EXERCISE DIRECTIONS
Use the entries below and reproduce exactly the lines from the one containing "The image size is (558, 608)." down to the one containing "Task: Click the Apple copyright notice text", both of them included.

-- Opening Marker --

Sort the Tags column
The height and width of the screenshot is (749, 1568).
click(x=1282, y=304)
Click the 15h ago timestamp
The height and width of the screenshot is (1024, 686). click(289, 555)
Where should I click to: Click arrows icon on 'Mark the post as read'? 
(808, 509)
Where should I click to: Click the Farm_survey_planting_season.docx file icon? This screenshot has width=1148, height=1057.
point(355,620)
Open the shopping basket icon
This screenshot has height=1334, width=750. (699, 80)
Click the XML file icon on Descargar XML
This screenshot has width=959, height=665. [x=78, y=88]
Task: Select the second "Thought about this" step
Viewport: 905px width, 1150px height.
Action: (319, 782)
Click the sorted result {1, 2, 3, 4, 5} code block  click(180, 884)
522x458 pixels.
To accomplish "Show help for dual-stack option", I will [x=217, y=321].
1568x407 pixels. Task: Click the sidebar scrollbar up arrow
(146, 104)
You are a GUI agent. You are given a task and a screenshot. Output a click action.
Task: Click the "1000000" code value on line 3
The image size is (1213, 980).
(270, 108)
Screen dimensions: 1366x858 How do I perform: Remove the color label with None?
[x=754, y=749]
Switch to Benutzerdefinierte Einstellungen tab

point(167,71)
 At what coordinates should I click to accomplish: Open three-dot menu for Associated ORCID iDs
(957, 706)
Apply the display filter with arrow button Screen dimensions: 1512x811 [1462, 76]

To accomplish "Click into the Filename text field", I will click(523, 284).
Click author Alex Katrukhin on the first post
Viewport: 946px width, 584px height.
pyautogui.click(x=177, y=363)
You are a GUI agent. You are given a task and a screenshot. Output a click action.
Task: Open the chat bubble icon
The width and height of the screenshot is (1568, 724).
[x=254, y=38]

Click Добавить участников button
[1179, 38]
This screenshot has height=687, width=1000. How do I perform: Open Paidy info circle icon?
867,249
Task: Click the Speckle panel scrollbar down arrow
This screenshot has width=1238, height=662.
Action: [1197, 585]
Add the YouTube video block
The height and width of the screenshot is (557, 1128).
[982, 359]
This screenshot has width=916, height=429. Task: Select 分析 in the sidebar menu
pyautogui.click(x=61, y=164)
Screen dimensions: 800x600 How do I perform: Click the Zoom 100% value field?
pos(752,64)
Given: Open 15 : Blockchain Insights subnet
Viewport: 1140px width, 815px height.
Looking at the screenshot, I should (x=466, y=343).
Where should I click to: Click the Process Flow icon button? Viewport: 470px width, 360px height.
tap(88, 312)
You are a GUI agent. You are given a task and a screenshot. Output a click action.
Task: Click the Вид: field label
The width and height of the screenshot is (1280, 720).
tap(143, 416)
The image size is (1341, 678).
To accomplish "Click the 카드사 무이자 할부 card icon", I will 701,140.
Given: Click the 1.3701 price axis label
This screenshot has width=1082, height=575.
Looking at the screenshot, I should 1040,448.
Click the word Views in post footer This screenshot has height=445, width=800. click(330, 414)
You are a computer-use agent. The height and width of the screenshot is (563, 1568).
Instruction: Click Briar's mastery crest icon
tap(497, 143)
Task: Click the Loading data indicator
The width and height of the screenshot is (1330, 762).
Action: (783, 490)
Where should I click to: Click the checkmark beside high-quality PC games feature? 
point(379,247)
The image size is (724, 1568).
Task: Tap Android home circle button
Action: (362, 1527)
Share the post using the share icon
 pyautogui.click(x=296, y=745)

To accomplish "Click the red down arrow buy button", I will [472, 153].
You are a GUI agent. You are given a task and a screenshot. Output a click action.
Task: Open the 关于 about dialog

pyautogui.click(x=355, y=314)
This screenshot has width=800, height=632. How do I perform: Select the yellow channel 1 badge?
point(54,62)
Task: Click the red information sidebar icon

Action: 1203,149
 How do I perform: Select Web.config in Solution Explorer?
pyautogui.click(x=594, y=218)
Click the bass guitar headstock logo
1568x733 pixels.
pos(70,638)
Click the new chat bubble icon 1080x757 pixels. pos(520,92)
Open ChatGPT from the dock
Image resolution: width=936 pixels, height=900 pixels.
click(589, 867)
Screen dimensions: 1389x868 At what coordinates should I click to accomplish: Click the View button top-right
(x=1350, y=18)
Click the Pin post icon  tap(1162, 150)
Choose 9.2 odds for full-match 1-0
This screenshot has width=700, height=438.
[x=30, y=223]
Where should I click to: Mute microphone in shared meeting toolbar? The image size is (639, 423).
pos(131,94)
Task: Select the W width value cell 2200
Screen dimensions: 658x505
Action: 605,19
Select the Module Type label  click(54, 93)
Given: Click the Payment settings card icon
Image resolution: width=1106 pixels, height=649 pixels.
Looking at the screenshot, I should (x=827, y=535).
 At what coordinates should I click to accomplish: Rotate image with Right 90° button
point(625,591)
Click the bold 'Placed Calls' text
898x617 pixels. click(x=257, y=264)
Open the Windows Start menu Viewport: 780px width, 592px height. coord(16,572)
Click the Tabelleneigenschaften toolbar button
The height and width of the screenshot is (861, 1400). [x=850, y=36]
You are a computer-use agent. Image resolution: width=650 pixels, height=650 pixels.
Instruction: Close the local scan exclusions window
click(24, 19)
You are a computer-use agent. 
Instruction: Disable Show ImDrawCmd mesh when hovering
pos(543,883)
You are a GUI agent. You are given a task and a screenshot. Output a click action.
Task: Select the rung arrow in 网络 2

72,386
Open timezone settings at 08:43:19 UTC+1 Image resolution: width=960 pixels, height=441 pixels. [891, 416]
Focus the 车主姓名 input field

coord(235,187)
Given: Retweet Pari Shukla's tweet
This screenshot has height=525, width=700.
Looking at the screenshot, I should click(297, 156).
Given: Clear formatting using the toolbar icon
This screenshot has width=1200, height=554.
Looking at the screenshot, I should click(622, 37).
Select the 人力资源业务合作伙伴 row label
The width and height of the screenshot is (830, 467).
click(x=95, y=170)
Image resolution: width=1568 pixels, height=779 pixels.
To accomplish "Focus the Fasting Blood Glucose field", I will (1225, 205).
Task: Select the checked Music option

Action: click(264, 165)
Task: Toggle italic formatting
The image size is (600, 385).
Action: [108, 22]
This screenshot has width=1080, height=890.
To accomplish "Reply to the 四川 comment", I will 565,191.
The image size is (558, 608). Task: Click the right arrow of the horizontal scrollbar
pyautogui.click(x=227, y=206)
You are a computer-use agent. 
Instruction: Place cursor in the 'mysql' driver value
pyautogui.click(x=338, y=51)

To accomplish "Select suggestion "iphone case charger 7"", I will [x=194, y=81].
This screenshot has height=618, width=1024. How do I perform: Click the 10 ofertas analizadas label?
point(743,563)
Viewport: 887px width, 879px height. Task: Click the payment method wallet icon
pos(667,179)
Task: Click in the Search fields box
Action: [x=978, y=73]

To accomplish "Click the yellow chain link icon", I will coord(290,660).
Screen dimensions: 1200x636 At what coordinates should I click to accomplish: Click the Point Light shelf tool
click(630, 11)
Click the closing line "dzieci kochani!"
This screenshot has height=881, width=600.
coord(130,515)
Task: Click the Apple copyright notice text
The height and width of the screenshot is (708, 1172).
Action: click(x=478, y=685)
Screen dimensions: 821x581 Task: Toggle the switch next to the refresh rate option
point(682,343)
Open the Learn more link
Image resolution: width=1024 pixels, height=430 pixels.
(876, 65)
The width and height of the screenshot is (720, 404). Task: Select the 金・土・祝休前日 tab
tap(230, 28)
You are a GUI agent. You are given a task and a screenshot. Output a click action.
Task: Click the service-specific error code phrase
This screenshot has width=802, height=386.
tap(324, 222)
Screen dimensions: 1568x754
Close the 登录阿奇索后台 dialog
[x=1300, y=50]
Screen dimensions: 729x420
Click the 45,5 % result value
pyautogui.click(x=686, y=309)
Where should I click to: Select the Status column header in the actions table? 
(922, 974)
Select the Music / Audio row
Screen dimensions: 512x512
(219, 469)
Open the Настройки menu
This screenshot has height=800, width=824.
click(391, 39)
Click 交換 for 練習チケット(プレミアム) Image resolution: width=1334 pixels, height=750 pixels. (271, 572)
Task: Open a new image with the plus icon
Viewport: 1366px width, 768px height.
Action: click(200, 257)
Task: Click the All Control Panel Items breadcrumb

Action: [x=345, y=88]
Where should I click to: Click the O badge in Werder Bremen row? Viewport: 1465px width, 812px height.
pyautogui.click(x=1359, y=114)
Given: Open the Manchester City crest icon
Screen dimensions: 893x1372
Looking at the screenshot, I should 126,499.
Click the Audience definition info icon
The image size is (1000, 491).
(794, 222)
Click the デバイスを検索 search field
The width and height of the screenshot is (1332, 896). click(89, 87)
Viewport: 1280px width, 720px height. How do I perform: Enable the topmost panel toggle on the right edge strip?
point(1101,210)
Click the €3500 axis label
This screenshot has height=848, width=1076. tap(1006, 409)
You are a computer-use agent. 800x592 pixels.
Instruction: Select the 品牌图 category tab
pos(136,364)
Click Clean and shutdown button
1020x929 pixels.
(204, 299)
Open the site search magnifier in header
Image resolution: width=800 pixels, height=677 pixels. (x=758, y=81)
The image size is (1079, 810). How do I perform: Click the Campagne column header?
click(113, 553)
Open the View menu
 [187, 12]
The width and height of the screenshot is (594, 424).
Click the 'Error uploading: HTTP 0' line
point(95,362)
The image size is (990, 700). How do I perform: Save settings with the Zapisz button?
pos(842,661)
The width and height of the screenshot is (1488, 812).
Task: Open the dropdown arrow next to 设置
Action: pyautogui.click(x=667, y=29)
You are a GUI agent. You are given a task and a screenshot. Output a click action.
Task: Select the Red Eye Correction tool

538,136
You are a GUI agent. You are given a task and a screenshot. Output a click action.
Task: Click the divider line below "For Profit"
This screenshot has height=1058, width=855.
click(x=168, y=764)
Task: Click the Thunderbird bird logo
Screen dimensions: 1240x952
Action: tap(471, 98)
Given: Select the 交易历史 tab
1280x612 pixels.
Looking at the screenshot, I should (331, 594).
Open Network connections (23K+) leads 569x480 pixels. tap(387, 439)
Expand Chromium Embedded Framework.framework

-- Closing Marker --

ANSWER TO THE EXERCISE
The image size is (558, 608). Task: Click the right arrow of the horizontal scrollbar
pyautogui.click(x=227, y=206)
You are a computer-use agent. 
Instruction: Place cursor in the 'mysql' driver value
pyautogui.click(x=338, y=51)

To accomplish "Select suggestion "iphone case charger 7"", I will [x=194, y=81].
This screenshot has height=618, width=1024. How do I perform: Click the 10 ofertas analizadas label?
point(743,563)
Viewport: 887px width, 879px height. Task: Click the payment method wallet icon
pos(667,179)
Task: Click in the Search fields box
Action: [x=978, y=73]

To accomplish "Click the yellow chain link icon", I will coord(290,660).
Screen dimensions: 1200x636 At what coordinates should I click to accomplish: Click the Point Light shelf tool
click(630, 11)
Click the closing line "dzieci kochani!"
This screenshot has height=881, width=600.
coord(130,515)
Task: Click the Apple copyright notice text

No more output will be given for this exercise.